Das ist abstrakt ausgedrückt, aber Spiele und Spielzeuge sind selbst ja außerorderntlich abstrakt, wenn auch der Umgang mit ihnen extrem konkret ist. Das ist genau die Spannung, die auch der Kunst Kraft gibt und die Performances haben sollten, wir sind nicht losgelöst von den genannten Zusammenhängen aber wir brauchen sie nicht ungeprüft und unbearbeitet hinnehmen. Der Vorteil der Kunst ist die Möglichkeit aus den Tiefenschichten der Vergangenheit schöpfen. Damit besteht die Chance, die Dinge zu verstehen, selbst wenn wir sie noch nicht intellektuell erfassen können. Das ist die Besonderheit des Rituals, das in Performances oft beschworen worden ist und wird. Ritual ist nicht nur die Wiederholung durch Feste im Jahreszyklus – Performance-Festivals suchen ihren Platz darin und haben Anteil daran – es ist auch die Vergegenwärtigung von Dingen (Erinnerung) auf einer Tiefenschicht. Daher der Zusammenhang mit Zerstückelung (dismembering). Wenn wir von dieser Schicht uns abzutrennen versuchen, ist das wie eine geistige oder seelische Amputation. Ein Teil von ist verloren und wir spüren gelegentlich noch den Phantomschmerz.

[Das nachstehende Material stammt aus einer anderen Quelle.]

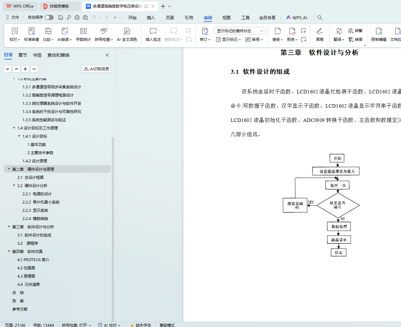Click the 插入批注 insert comment icon
The image size is (401, 327).
[153, 31]
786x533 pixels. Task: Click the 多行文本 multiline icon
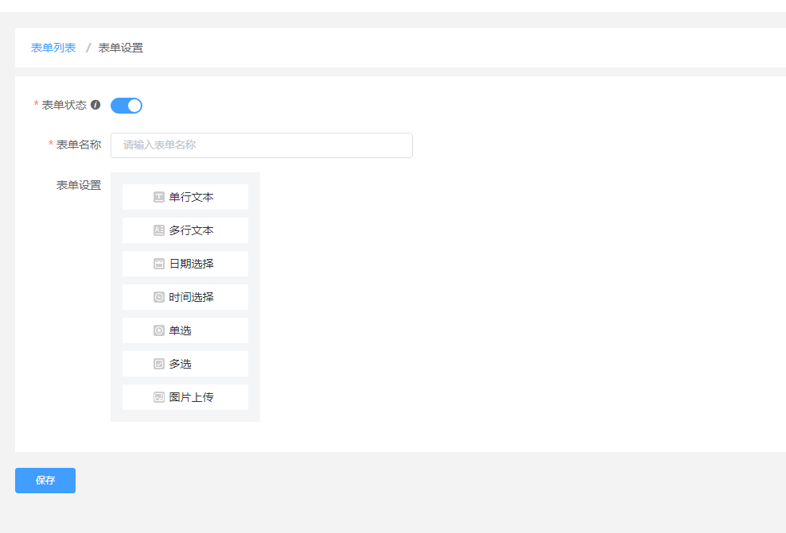tap(159, 230)
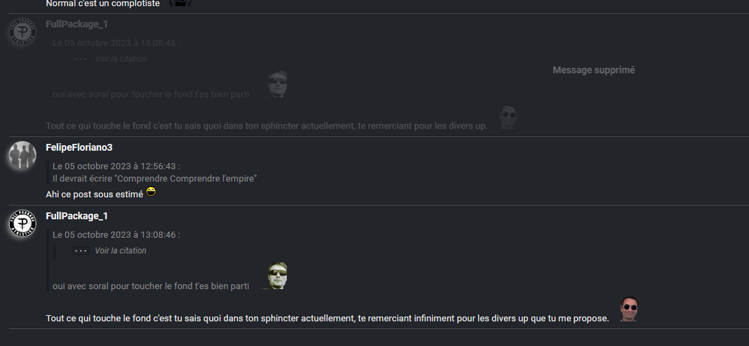
Task: Click the faded sunglasses sticker in the deleted quote
Action: tap(274, 84)
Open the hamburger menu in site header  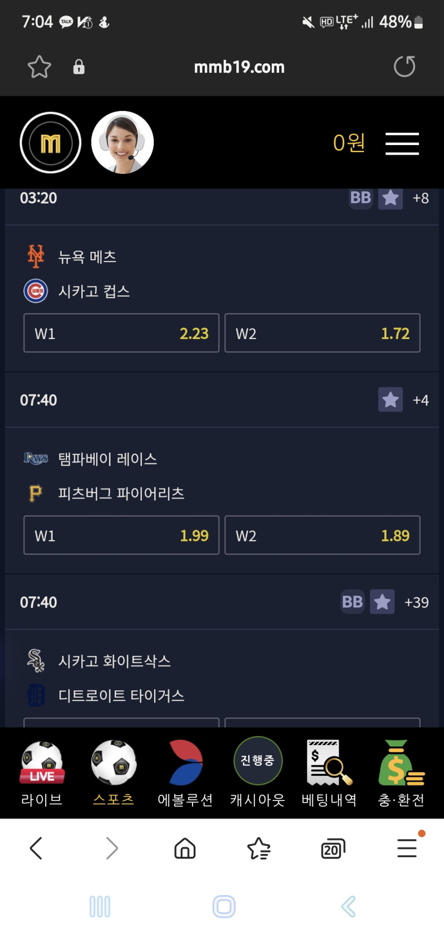(x=402, y=143)
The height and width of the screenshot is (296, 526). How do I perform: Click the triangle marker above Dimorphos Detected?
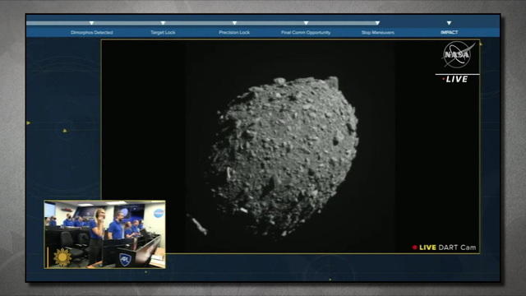click(x=91, y=23)
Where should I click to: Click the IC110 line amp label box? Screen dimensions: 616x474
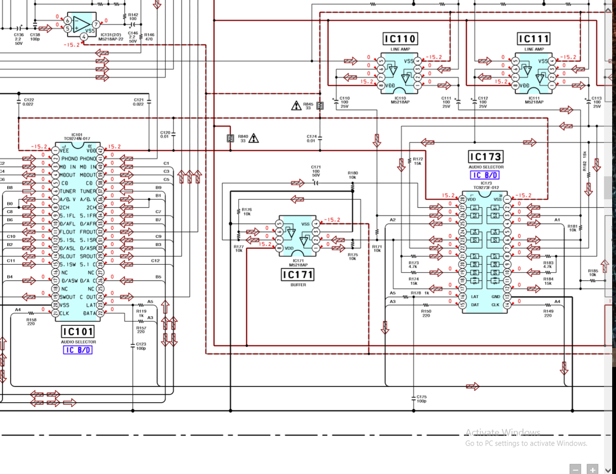tap(400, 38)
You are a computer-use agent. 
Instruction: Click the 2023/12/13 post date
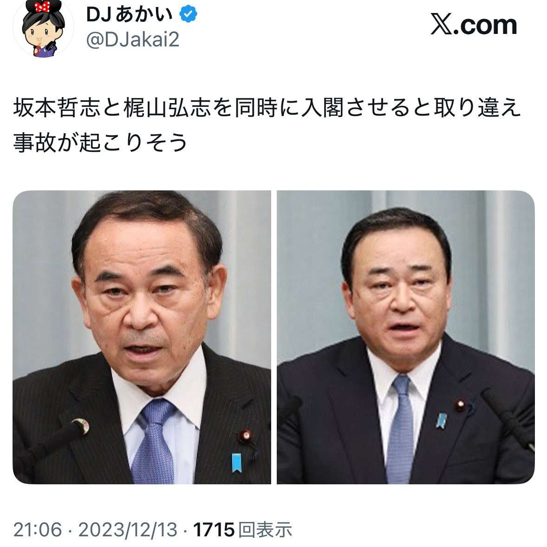coord(128,529)
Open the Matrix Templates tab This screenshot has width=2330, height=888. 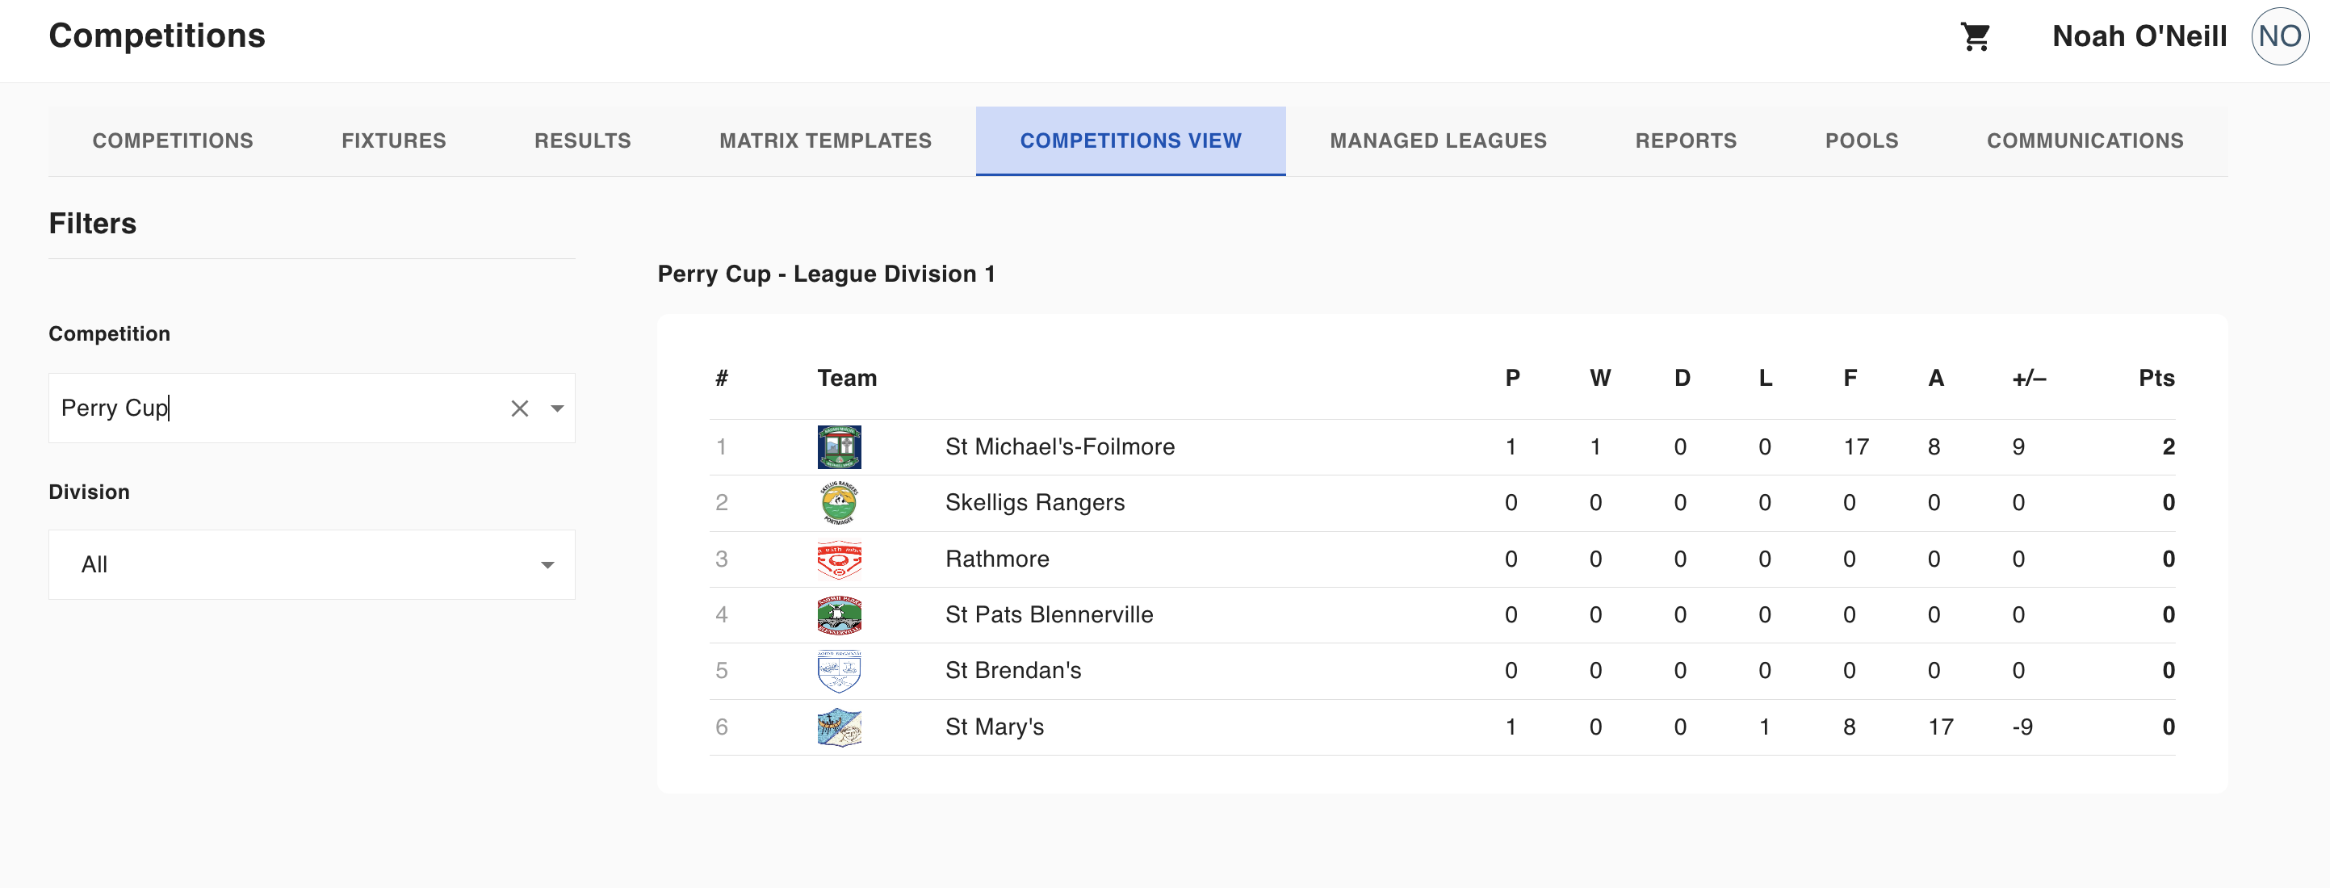tap(825, 141)
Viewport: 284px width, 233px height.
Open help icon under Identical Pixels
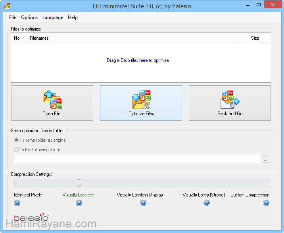tap(17, 203)
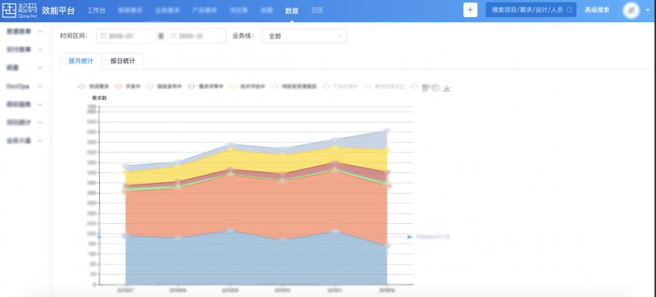Open the dropdown arrow beside the avatar
656x297 pixels.
point(647,11)
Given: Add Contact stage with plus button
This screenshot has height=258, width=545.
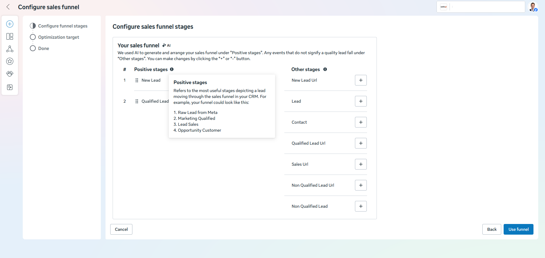Looking at the screenshot, I should (x=361, y=122).
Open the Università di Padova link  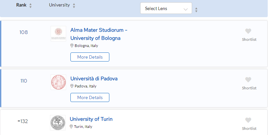pyautogui.click(x=94, y=79)
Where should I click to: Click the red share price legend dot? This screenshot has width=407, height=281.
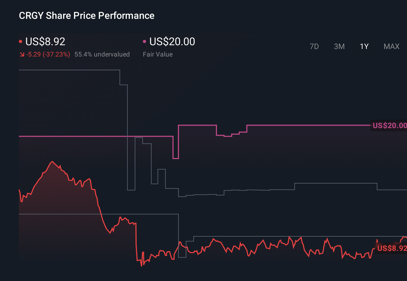tap(20, 41)
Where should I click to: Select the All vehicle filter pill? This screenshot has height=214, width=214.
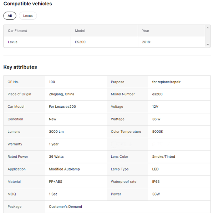point(10,16)
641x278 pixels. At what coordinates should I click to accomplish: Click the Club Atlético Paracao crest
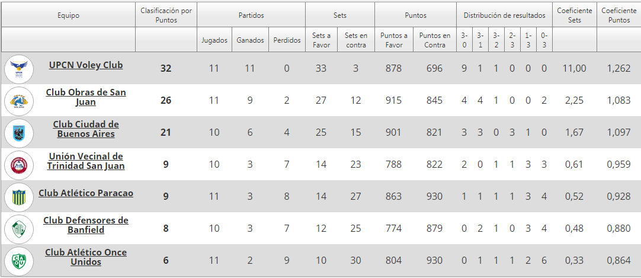19,197
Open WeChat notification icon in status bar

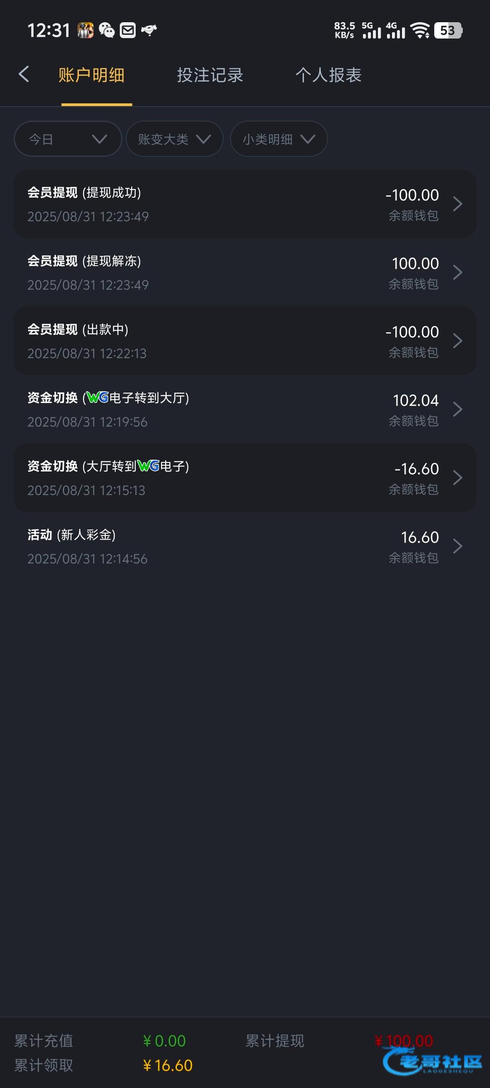point(107,30)
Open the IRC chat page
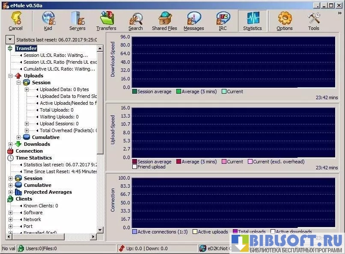Image resolution: width=345 pixels, height=254 pixels. click(223, 18)
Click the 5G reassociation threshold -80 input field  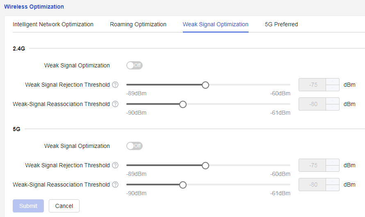(313, 185)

Einst gab es wohl Kentauren.
Rose Hill hat ihre Schwarzes Pferd in einem Karton – ihr einziges Gepäckstück auf dem Überseeflug von Seattle nach Hamburg – nach Kiel transportiert, um es zu zerschlagen und um es im Wald bei Salzau zu bestatten. Wir haben es gesehen.

Was habt ihr gesehen und gedacht?

Grüße
Euer Johannes Lothar Schröder

3 Kommentare zu »Kentauren (Rose Hill)«

  1. Alessa Lamatsch schreibt:

    Ich finde die Seite gut …
    Weißt du auch warum die Kentauren aus Thessalien vertrieben worden sind???

  2. alexandra gneissl schreibt:

    Liebe Alessa,
    ehrlich gesagt, weiß ich nicht mal genau, wo Thessalien überhaupt liegt.
    Wir sollten wohl doch Johannes dazu befragen.
    Herzlich Alexandra

  3. Johannes Schröder schreibt:

    Die Kentauren, die zur Hochzeit von Hippodameia und Peirithoos gekommen waren, betranken sich. Vom Wein berauscht, der ihnen unbekannt war, eiferten sie dem Erytos nach, der sich die Braut schnappte. Diesem Übergriff folgend entführten die Kentauren die Frauen und jungen Männer ihrer Nachbarn, der Lapithen, die daraufhin ihrerseits ihre Nachbarn angriffen und bekriegten.
    Die Kentauren werden als ein wildes Bergvolk angesehen, das sich aufgrund seiner rauen Sitten und seines ungehobelten Verhaltens bei den Hellenen unbeliebt machte.
    Einer der Kentauren, Chiron, gilt als Lehrer des Archilles. Chiron kannte sich in der Heilkunst aus, womit die andere Seite der Wildheit, die Kenntnis der Heilkräfte der Kräuter hervorgehoben wird.